» **Your task**: Because the material must match the original, reproduce every line of it exactly.
- Opening Delimiter -
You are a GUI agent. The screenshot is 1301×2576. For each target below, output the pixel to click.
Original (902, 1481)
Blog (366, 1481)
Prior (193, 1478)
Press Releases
- Closing Delimiter -
» **Written response**:
You are a GUI agent. The screenshot is 1301×2576. For each target below, output the pixel to click.
Original (902, 1481)
Blog (366, 1481)
Prior (193, 1478)
Press Releases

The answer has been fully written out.